2.5.6. Microbial Networks

Data was split per study group at each time point and group sample numbers were balanced (using the ‘sample’ function in R) to avoid sample size disparity bias when comparing networks [36]. The NetCoMi R package [37] with SPRING method [38] was used to generate networks from CLR transformed relative abundance of genera present in at least 10% of samples. Each node (genus) in a network had a score calculated for the following metrics of centrality: degree (number of direct connections to other nodes), betweenness (frequency of appearing on the shortest path between nodes), closeness (proximity to other nodes) and eigenvector (influence on highly connected nodes). For each measure of centrality, the genera which scored in the top quartile of the network were considered ‘keystones’ and were compared between study groups at each time point. Network information was imported into Gephi [39] for visual styling and structured using the OpenOrd force-directed algorithm. Nodes were coloured by bacterial family and their sizes were scaled by ‘hub score’, which is the sum of normalised values for degree, betweenness, closeness and eigenvector centrality scores. Edge size represents the strength of an association between genera; green edges represent positive associations (mutualism), red edges represent negative associations (antagonism).
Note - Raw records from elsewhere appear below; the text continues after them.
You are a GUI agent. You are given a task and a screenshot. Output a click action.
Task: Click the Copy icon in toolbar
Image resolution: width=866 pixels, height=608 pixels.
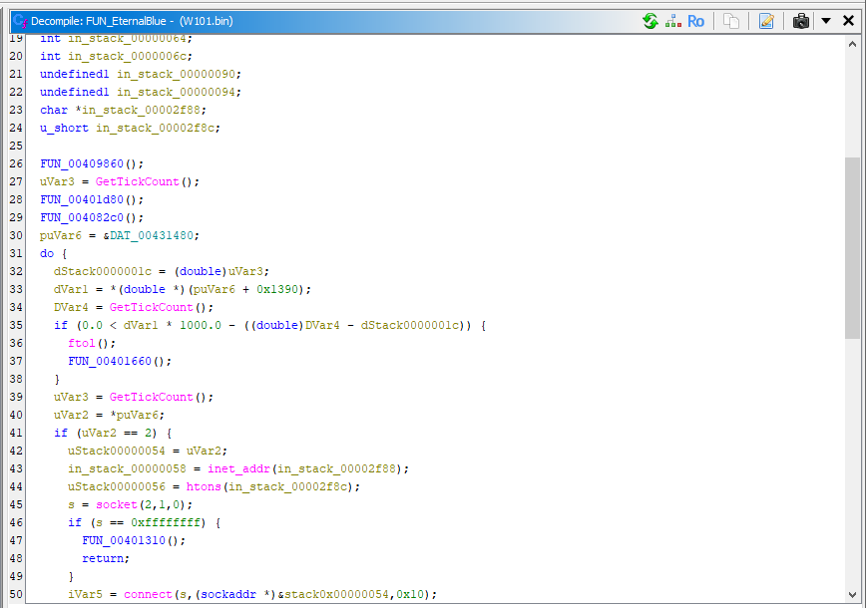pyautogui.click(x=731, y=21)
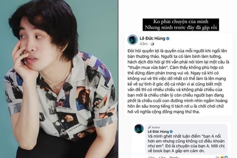Image resolution: width=237 pixels, height=158 pixels.
Task: Open the Lê Đức Hùng post author name link
Action: point(152,38)
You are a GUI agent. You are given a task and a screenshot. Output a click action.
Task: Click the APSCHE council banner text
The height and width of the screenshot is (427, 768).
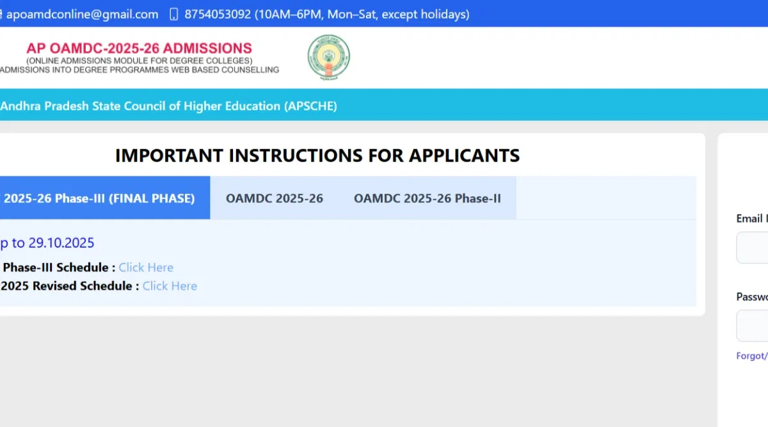click(168, 106)
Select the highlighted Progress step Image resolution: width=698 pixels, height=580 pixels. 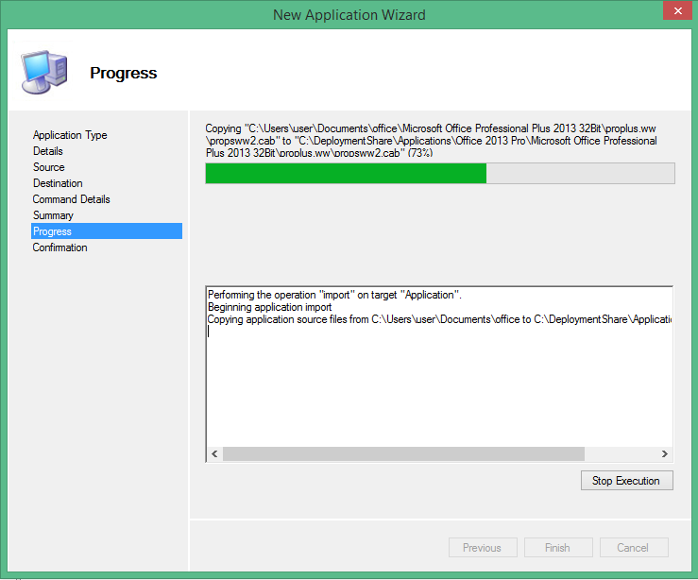point(53,231)
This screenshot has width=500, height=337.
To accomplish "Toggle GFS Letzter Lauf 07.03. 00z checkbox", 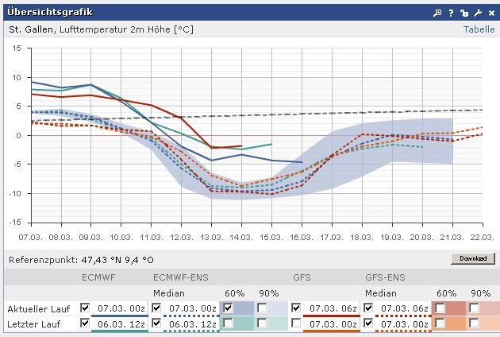I will tap(297, 323).
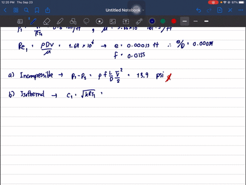The height and width of the screenshot is (185, 246).
Task: Pick the red pen color swatch
Action: 174,21
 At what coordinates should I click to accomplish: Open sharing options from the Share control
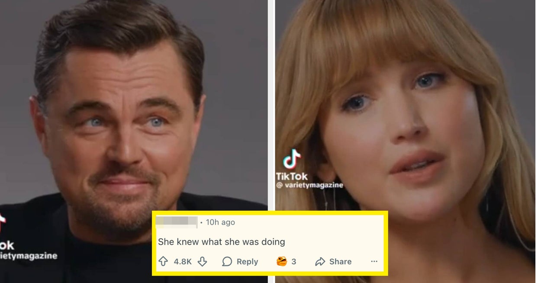(x=334, y=261)
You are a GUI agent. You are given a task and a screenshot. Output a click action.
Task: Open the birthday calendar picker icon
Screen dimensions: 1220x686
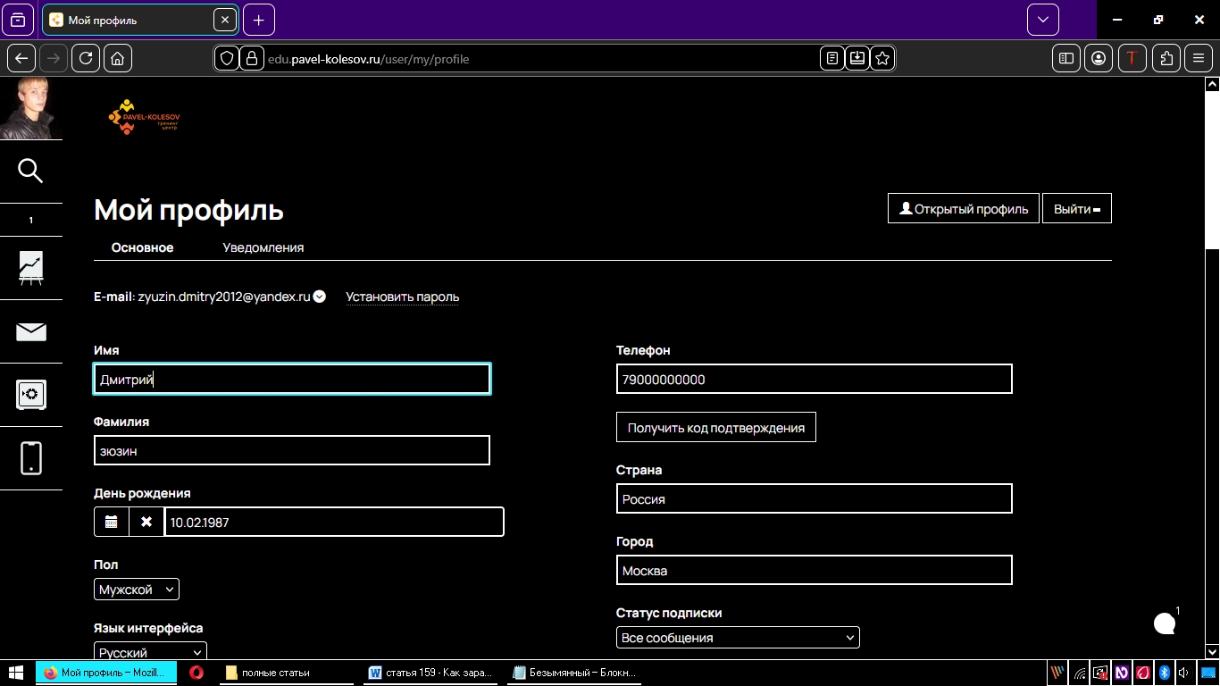coord(112,522)
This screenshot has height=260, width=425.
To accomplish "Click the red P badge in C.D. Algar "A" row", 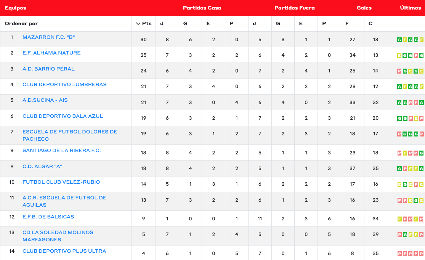I will tap(405, 169).
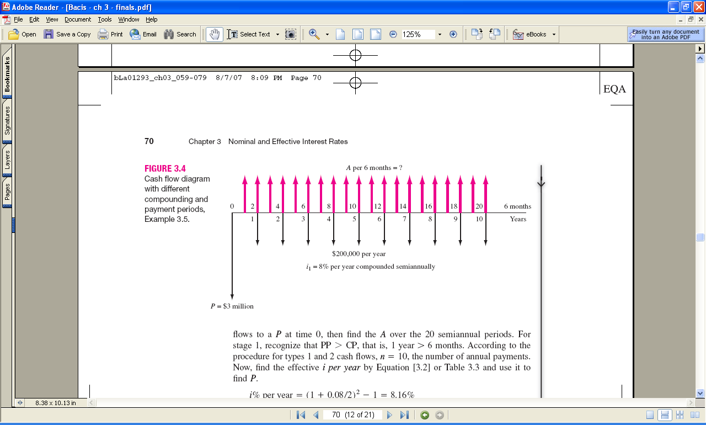Open the Document menu
This screenshot has width=706, height=425.
pyautogui.click(x=77, y=19)
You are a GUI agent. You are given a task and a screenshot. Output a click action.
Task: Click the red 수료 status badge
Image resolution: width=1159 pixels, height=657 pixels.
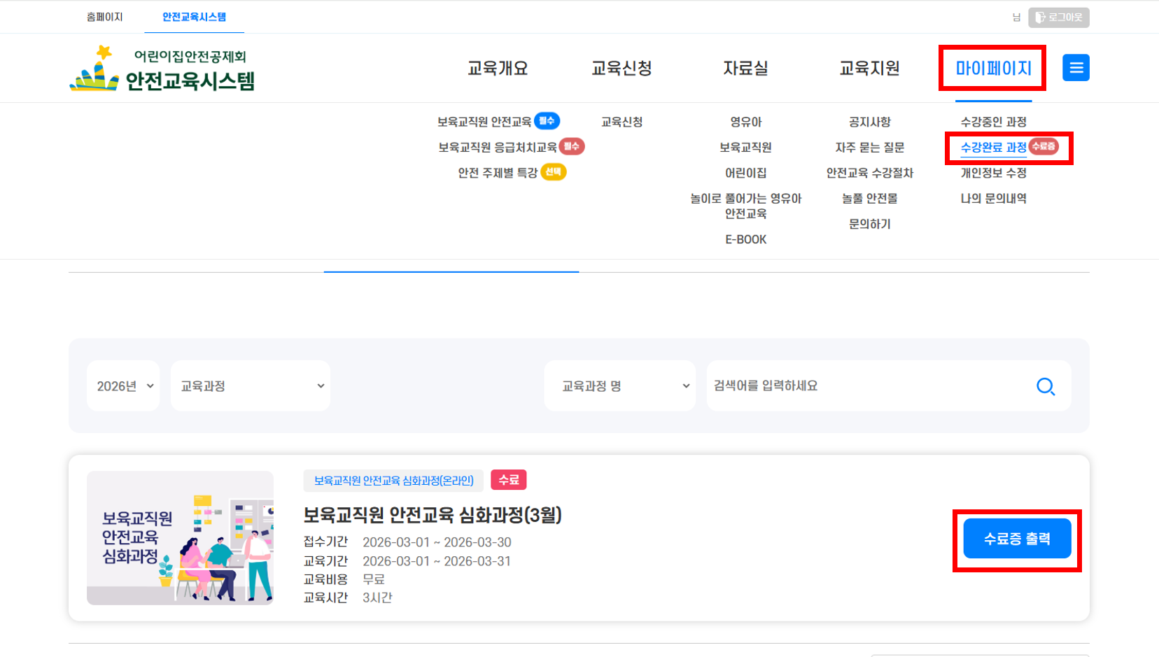(x=508, y=480)
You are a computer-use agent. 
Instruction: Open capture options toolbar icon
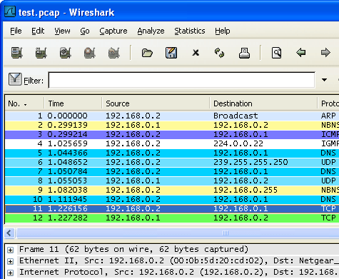41,53
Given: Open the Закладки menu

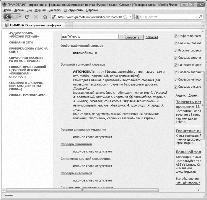Looking at the screenshot, I should 55,10.
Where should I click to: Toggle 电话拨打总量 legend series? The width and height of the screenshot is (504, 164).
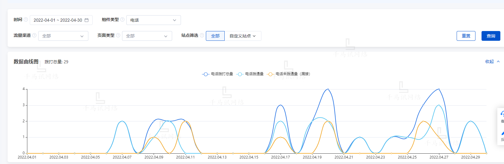click(218, 74)
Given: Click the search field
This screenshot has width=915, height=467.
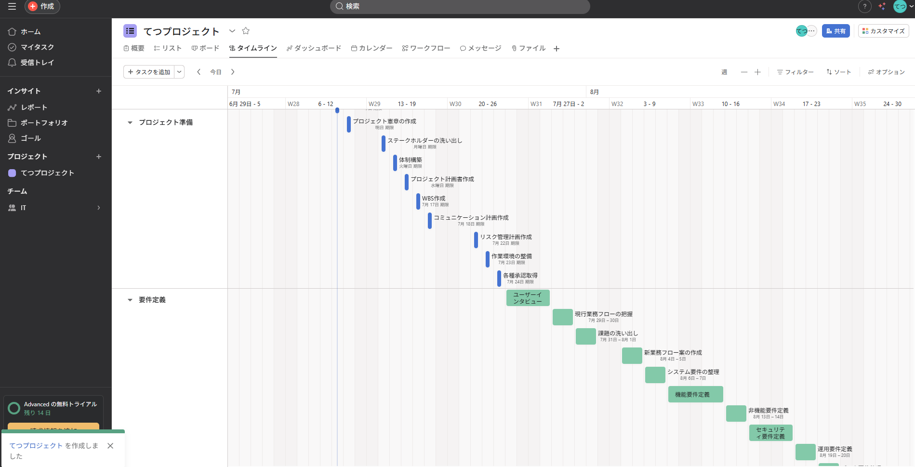Looking at the screenshot, I should coord(460,6).
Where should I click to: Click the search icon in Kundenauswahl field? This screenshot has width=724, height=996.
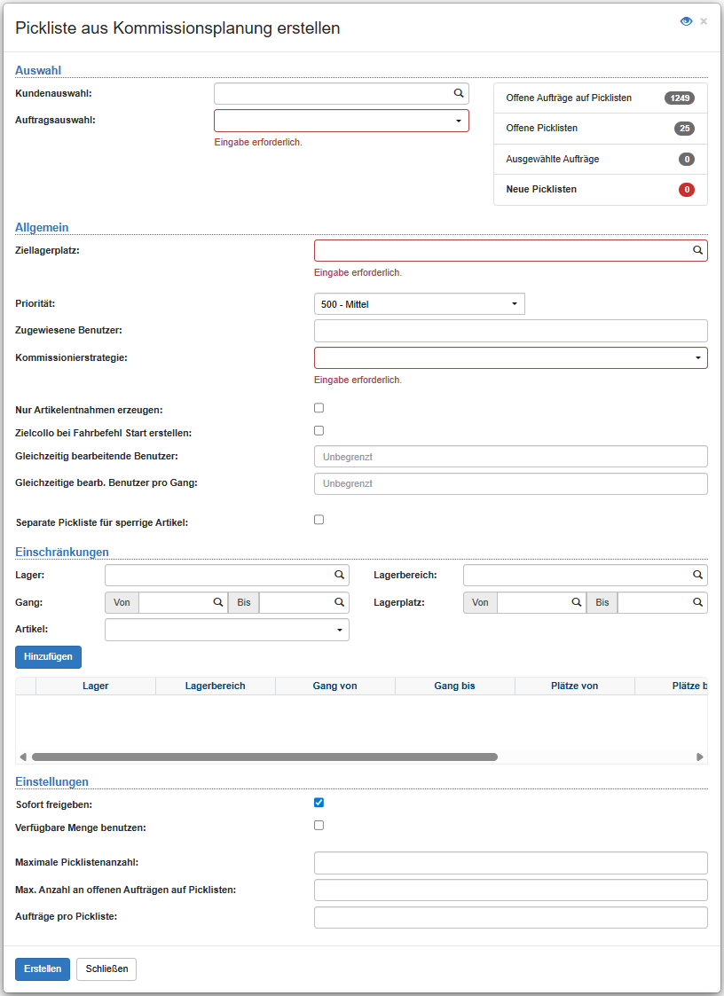(x=459, y=93)
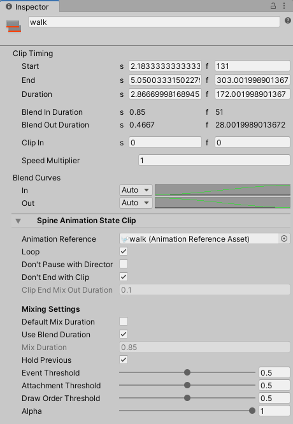Open the Animation Reference object picker circle
The width and height of the screenshot is (293, 424).
coord(284,238)
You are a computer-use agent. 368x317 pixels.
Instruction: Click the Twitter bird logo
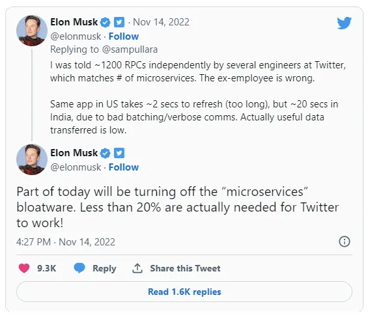pyautogui.click(x=344, y=23)
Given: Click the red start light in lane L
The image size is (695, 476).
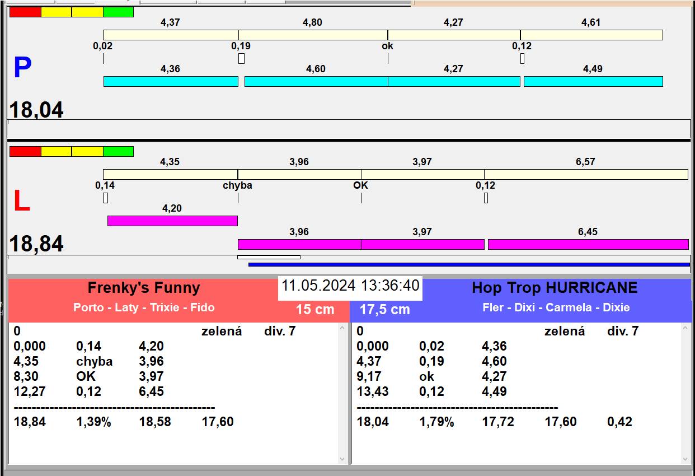Looking at the screenshot, I should pyautogui.click(x=25, y=152).
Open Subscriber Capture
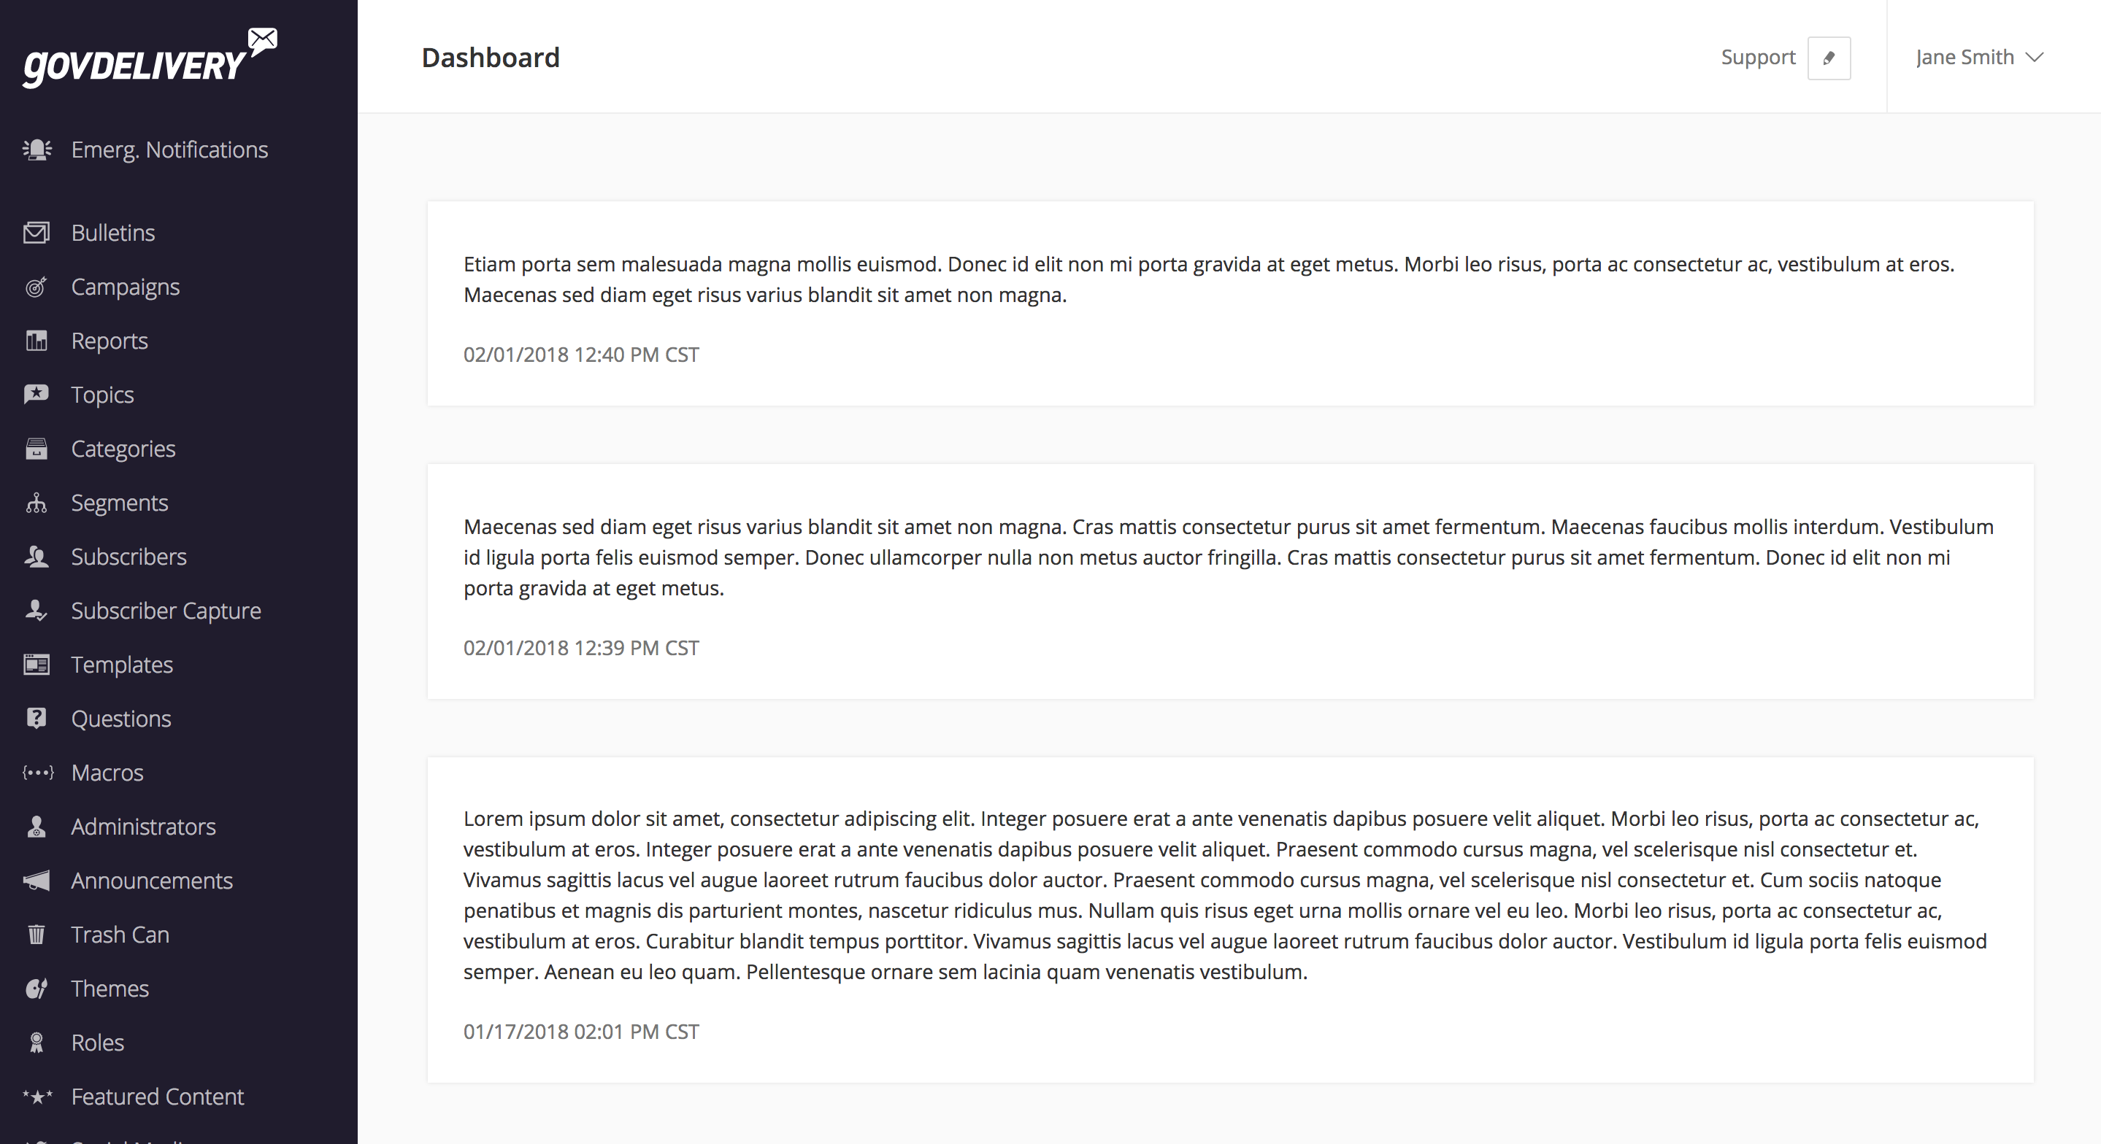 166,610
2.6. Analysis of the Faecal Microbiota by Metagenomics

2.6.1. Sequencing and Initial Processing

Shotgun metagenomic sequencing of the genomic DNA extracts was performed using the Illumina NovaSeq 6000 platform (Novogene, China) with 150-nucleotide long paired-end reads. Adaptor removal and quality control of raw reads was conducted by Novogene. Quality was confirmed using FASTQC [40], ensuring all base calls had a Q score of at least 30. Host sequence decontamination was performed using Bowtie2 v2.5.4 [41] (default parameters) against the GRCh38 genome.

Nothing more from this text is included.